Dear Siblings in Christ,
It is February. What comes to mind when you think about the second month of the year? There’s the Valentine’s holiday, a big day for romance, florists and chocolate sales. For those of you in the public sector President’s Day is a welcome three day weekend. February is also Black History month. And this year the season of Lent starts with Ash Wednesday on the 22nd. For the shortest month on the calendar there sure is a lot going on.
Those are all things that are worthy of celebration or things to look forward to. February also has a number of significant dates that make this month a mix of celebration and lingering grief for me. My son was born in February and I have been blessed with an amazing son for what will be 26 years. But, it is the first week of the month that brings to memory two of the most difficult days of the year. The 8th marks the 9th anniversary of my first wife, Tracy’s death and the 5th marks the 4th anniversary of my Mother’s death. The 5th also happens to be Tracy’s birthday.
Those of you who have experienced the death of a family member know what those anniversary dates are like. They loom large and serve as reminders of the most difficult days of your life. And over the course of the first couple years of those anniversary dates the feelings of grief were very much a gut punch. The feelings of grief have not gone away, they never will, but they do become more normalized as the years pass and thus less debilitating. At least they did for me.
Why am I sharing these most personal of memories and feelings? That is a good question. Well, I suppose it is because February is the month we celebrate love on the 14th. Yes, I know, it is a holiday that traditionally celebrates romantic love, but that seems to be a bit limited for me. Shouldn’t there be a day we celebrate all expressions of love? Couldn’t that be true for Valentine’s Day? At least for the sake of this article I think it can and should. After all love is the most powerful force in the world. Some have said love is what makes the world go round. I tend to agree with that.
One of the things I have experienced with grief is that in time as the deep, deep sadness wanes gratitude for love, even love that has been lost, grows and grows. Love and grief are inseparable, so that does make some sense to me. Grief would not be so painful if love were not so meaningful. My Mother told me that years ago. She was very smart, one of the many things I loved about her. I miss my Mother and Tracy each and every day, but I would never chose to love less to avoid grief.
Love is a gift from God. I believe that is what makes it the most powerful force in the world and the greatest gift God has ever given us. Love is also limitless. God has given us the capacity to fully love without limit. Imagine if we only had so much love to give and we had to divide amongst a spouse, children, parents, siblings, family and friends. I cannot imagine that when I consider how many people that I love and who love me. Talk about counting one’s blessings!

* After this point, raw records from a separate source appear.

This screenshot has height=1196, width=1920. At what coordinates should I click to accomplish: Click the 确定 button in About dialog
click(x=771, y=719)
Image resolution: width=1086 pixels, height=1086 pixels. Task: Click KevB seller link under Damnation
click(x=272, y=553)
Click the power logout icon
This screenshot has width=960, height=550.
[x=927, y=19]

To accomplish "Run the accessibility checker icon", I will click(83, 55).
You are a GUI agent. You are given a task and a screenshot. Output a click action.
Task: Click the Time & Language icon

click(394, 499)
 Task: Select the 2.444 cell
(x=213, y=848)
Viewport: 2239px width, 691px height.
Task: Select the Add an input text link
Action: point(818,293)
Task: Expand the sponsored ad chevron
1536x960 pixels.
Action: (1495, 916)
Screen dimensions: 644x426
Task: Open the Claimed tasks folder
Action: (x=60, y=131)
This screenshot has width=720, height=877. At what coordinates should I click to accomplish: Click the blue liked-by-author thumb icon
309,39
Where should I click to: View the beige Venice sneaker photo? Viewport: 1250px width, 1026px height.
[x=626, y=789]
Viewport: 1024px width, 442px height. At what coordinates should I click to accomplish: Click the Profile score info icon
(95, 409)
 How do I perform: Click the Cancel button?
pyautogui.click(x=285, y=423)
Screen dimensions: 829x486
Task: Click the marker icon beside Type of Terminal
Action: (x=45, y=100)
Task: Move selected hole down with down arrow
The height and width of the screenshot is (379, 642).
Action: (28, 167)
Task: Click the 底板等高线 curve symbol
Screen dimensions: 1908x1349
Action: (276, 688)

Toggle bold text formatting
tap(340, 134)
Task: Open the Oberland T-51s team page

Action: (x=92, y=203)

As eternally grateful I am for the relationships I have and have had, I am most grateful for the love of God. Human love is imperfect and is somewhat conditional. God’s love is perfect and unconditional. It is truly selfless and demands nothing in return. God knows my every thought, everything I’ve ever done, my failures and imperfections and none of it matters or changes God’s love for me. That is something I celebrate and rejoice in every day of my life. I will remember those I loved on the on the 5th, the 8th, the one I love now on the 14th, and my son on the 23rd and thank God for making it possible.